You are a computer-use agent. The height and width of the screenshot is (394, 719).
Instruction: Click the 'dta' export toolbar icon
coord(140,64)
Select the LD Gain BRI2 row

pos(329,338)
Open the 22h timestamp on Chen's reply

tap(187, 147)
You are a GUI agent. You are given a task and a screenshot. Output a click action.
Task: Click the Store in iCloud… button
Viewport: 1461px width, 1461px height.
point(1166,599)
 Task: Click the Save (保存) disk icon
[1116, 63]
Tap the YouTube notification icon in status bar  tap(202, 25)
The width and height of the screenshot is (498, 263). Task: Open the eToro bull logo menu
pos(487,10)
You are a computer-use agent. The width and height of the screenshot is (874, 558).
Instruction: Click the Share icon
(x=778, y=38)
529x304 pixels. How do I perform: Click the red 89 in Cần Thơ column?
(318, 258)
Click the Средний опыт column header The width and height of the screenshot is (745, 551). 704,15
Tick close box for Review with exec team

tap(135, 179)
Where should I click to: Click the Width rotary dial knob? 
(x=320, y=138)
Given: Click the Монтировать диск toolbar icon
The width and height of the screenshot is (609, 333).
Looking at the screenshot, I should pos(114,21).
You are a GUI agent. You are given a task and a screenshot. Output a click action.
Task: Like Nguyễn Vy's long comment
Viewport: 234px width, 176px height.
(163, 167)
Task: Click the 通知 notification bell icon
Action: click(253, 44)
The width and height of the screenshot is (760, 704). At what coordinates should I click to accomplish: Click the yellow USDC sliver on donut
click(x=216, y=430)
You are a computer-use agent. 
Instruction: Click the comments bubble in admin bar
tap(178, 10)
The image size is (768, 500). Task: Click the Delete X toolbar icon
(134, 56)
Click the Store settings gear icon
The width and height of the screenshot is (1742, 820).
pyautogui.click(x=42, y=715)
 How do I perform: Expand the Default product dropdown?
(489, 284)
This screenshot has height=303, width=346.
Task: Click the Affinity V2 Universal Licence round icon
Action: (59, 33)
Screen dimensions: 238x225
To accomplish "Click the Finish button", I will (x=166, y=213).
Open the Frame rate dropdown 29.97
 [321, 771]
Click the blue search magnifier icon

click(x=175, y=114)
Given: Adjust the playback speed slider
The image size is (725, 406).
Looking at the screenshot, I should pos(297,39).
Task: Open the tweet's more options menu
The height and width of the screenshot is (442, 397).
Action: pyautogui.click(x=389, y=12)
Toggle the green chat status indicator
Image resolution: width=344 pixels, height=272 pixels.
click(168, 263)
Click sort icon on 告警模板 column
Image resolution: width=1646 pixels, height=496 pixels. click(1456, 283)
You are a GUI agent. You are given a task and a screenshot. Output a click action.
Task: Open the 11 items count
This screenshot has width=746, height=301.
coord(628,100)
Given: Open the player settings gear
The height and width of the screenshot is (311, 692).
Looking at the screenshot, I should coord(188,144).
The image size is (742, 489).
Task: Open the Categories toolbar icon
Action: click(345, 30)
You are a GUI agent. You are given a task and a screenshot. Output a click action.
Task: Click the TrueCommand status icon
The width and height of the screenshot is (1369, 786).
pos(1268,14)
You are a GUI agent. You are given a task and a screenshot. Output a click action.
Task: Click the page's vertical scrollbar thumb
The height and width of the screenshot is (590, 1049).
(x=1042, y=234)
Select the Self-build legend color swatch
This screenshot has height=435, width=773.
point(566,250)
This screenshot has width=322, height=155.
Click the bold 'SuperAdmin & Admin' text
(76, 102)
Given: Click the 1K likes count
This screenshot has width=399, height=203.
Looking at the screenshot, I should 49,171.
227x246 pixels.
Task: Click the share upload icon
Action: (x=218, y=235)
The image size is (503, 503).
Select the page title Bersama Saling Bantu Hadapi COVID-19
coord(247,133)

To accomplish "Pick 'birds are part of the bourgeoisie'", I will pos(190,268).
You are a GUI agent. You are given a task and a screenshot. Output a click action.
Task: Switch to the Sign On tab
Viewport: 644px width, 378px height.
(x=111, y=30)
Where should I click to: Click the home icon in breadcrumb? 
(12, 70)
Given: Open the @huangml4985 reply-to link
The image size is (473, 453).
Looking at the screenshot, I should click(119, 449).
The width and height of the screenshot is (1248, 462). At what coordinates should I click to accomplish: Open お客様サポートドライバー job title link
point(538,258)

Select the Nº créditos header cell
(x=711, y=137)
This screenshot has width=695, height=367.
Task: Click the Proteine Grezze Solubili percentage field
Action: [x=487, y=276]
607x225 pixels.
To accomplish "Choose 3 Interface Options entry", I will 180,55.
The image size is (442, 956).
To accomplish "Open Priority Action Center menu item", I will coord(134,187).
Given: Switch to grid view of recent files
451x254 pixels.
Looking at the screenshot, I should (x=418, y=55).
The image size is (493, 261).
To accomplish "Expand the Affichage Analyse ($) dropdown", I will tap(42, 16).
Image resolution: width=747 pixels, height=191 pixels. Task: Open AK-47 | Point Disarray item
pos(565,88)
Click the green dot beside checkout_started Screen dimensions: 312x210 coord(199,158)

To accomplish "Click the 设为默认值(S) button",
:::
## Problem to work on
Only lines that include "green" belong in the answer; return them from the entries above.

## Output for this exercise
Toggle the green chat status indicator
Click the green dot beside checkout_started Screen dimensions: 312x210 coord(199,158)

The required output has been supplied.